In this 60th anniversary year of the quintessential novel of New York teen angst, Catcher in the Rye, Jesse Browner's Everything Happens Today updates Holden Caulfield and perhaps even bests Salinger with a funnier, kinder and wiser tale.
Born Leslie, Wes took up his new name when a summer campmate misheard his mumbled "Les." ("Any idea how hard it is for a boy named Leslie?") He's no alienated whiner--just a sensitive, iPhone-toting 17-year-old with a knack for creative writing and a fantasy longing for his aloof Dalton School classmate Delia. This romance is not to be consummated; instead, he loses his virginity to the school flirt Lucy after several Bloody Marys at her Upper East Side vacationing parents' apartment.
Wes's long day continues with a contemplative walk back home to Greenwich Village--a day in which "Everything had happened, and nothing had happened." He is the family caregiver, watching over his bedridden mother dying of MS; his deadbeat, philandering, "failed novelist" father; and his adorable, innocent little sister. The day ends with his surprisingly competent cooking of sweetbreads and baby bok choy in an unsuccessful attempt at a congenial family meal.
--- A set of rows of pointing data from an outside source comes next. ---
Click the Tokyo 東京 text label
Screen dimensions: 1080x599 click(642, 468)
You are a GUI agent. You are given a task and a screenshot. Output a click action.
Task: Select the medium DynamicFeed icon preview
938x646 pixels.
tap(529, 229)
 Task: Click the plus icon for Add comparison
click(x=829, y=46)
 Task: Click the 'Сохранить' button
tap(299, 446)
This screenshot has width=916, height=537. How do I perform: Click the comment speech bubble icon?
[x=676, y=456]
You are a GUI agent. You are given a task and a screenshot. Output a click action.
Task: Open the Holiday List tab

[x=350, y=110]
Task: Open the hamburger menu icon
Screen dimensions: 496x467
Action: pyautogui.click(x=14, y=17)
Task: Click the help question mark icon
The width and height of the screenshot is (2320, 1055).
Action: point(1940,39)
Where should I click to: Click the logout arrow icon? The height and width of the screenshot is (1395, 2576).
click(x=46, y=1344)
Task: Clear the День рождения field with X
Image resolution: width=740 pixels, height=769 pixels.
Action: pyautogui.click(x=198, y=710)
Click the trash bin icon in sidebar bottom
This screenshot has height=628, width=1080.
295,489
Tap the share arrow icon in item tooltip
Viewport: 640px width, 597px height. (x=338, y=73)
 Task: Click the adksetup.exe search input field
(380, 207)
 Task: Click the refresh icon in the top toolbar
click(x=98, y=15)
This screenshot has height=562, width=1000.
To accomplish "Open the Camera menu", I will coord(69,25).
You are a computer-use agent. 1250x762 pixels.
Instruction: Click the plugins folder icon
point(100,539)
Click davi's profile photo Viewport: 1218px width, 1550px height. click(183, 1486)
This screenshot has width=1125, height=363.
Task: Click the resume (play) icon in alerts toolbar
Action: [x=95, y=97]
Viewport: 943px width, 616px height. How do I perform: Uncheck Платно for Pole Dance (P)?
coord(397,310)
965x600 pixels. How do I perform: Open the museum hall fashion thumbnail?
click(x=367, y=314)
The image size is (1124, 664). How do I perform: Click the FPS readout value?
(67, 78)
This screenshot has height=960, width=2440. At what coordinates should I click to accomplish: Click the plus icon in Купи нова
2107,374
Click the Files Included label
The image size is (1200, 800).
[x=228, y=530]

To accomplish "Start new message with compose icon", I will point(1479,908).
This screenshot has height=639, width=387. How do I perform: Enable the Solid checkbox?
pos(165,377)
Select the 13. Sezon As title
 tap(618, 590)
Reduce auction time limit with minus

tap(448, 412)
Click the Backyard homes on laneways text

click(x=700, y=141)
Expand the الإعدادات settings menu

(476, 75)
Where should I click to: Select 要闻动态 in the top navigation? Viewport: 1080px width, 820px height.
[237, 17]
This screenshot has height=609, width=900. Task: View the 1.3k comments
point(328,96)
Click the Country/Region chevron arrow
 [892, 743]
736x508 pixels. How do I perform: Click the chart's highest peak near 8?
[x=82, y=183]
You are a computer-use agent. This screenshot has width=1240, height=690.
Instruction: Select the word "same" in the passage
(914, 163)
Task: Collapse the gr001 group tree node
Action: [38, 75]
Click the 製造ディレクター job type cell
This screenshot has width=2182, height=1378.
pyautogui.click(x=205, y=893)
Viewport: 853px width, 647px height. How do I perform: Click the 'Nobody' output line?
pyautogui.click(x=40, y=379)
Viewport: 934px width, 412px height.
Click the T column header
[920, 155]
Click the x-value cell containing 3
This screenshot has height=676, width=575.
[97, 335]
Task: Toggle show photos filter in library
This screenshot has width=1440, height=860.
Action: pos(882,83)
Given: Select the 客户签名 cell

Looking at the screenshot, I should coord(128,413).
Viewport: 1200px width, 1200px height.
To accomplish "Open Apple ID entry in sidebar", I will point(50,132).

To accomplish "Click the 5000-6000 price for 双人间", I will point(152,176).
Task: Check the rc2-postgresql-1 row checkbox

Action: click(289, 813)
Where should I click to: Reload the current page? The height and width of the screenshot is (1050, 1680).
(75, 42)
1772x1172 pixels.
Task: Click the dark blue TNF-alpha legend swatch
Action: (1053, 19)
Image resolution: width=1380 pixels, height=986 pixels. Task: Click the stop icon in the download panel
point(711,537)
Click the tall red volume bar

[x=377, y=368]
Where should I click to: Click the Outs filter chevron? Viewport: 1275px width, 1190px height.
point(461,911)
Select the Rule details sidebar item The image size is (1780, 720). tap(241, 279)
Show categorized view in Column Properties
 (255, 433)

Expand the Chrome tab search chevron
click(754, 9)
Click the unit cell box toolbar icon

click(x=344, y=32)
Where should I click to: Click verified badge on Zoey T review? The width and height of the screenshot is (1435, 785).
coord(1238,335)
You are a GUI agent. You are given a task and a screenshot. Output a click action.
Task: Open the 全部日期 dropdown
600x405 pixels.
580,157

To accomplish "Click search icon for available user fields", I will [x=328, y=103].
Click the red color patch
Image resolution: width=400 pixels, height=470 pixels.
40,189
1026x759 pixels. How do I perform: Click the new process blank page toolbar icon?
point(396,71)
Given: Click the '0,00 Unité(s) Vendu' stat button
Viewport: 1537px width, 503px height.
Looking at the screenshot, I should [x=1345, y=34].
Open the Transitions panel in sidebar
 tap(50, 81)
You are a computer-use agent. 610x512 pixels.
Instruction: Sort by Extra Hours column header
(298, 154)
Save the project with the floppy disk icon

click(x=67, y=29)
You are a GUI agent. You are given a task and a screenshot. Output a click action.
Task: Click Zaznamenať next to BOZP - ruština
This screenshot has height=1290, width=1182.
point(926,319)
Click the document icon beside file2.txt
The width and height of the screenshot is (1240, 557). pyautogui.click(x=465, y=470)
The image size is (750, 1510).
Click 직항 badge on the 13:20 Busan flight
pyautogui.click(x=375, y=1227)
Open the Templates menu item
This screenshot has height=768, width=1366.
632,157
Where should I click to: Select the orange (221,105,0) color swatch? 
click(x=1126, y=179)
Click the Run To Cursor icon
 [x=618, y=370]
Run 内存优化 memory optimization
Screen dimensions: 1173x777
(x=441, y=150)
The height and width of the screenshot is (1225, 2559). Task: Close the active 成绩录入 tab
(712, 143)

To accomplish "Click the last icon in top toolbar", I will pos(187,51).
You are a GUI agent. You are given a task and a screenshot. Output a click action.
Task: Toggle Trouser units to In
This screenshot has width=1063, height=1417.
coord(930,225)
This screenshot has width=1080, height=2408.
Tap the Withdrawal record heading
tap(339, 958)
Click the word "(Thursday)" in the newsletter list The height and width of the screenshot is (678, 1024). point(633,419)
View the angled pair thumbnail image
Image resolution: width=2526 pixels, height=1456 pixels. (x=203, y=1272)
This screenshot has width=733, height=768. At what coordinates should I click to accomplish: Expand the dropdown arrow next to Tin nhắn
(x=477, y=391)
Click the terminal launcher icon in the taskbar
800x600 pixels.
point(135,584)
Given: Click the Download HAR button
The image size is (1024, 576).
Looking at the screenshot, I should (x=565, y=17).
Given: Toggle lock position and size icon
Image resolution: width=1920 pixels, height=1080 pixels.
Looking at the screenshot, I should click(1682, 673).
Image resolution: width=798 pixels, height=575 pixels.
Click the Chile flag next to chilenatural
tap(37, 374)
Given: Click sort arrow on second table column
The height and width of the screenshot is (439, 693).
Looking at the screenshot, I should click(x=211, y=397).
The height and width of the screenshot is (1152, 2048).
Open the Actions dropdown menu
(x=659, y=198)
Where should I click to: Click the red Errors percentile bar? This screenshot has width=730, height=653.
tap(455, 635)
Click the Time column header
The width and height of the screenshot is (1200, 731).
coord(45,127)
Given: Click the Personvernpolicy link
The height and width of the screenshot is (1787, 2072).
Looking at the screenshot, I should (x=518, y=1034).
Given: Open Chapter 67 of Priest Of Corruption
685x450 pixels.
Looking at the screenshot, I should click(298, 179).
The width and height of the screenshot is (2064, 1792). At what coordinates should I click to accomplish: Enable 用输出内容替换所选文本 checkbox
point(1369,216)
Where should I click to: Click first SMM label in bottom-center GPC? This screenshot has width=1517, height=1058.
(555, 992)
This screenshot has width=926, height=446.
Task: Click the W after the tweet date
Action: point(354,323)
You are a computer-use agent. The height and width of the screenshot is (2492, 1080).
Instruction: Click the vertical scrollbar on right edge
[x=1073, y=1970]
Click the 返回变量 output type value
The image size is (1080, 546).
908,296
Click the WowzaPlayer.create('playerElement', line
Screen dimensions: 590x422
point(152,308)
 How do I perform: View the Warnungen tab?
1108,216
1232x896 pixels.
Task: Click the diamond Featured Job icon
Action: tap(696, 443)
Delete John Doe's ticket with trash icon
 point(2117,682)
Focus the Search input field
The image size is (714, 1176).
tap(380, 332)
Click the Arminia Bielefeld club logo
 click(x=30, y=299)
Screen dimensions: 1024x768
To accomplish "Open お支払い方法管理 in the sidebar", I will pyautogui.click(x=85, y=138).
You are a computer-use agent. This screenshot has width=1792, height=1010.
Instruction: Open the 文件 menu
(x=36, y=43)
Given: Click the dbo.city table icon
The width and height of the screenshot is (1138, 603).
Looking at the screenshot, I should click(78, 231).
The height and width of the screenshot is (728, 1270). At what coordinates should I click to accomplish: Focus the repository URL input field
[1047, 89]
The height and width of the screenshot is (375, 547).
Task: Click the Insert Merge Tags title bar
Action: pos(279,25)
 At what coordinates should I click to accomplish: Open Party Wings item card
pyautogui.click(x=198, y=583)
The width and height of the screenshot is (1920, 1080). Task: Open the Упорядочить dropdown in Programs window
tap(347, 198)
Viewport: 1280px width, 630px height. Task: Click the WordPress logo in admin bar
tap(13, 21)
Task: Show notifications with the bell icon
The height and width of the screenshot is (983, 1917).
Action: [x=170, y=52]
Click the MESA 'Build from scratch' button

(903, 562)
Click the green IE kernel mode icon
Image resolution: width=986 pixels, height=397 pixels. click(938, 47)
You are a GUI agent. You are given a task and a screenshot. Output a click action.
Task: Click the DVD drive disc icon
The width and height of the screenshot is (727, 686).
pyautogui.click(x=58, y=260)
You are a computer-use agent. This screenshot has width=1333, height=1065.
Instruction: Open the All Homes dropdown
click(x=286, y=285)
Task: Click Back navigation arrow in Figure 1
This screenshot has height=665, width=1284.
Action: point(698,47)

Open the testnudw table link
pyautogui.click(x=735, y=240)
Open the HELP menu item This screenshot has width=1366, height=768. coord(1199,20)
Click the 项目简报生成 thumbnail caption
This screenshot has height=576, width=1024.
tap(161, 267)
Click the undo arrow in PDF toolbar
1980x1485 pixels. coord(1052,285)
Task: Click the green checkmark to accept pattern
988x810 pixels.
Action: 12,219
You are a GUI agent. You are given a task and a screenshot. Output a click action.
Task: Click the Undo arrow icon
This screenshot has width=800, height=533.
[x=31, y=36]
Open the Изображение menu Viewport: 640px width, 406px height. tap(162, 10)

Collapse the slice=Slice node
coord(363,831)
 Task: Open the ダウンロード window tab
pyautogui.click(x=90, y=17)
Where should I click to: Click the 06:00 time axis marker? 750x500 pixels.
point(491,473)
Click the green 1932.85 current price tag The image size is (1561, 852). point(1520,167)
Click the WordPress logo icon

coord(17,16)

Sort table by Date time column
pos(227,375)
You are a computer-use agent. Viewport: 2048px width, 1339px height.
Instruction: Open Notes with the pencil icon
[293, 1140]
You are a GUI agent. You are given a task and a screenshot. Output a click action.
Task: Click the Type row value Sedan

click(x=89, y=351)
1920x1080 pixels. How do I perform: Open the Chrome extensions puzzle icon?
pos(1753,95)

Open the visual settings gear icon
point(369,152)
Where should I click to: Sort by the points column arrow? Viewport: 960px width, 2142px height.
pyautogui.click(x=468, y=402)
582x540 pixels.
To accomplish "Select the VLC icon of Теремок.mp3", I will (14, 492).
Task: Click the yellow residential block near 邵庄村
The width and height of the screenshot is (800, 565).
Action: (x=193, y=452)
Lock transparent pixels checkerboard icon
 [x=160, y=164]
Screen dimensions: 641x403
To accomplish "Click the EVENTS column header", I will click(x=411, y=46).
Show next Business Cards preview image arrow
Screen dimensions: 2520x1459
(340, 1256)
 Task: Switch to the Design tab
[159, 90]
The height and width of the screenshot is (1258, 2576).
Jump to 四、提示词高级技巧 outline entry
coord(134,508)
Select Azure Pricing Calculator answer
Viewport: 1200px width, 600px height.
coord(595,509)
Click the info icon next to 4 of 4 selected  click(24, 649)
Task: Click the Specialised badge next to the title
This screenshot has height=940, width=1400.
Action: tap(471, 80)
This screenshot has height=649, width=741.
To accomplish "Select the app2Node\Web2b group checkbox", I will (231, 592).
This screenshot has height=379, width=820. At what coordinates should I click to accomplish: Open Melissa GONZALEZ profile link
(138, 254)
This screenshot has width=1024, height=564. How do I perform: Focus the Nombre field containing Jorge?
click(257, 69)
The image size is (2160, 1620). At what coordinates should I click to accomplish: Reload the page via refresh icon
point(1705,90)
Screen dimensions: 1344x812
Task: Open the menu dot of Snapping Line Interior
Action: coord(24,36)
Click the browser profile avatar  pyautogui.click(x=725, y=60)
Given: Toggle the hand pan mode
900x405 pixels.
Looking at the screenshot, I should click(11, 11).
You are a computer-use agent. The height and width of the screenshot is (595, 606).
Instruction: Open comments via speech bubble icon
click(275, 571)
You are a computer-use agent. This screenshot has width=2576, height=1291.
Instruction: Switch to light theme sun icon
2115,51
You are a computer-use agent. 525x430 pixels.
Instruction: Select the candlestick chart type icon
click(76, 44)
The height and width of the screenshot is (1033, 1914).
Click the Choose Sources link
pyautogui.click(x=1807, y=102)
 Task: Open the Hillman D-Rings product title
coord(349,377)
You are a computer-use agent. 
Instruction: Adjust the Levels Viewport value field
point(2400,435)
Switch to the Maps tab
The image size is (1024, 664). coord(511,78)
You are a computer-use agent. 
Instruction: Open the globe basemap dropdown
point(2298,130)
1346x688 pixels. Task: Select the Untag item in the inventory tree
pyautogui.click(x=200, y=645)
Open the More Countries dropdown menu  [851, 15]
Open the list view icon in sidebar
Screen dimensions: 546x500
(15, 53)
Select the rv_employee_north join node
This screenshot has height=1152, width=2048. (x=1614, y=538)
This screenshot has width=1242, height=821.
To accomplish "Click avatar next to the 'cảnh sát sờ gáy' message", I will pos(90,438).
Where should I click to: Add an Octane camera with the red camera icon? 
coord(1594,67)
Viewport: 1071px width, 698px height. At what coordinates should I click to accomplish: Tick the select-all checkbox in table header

With a sympathetic understanding of today's teen world, Browner (translator, journalist and author of the surprise hit The Duchess Who Wouldn't Sit Down) perfectly captures the language and confusion of a life that is "all too complicated; it made War and Peace feel like The Runaway Bunny." –-Bruce Jacobs, founding partner, Watermark Books & Cafe, Wichita, Kans.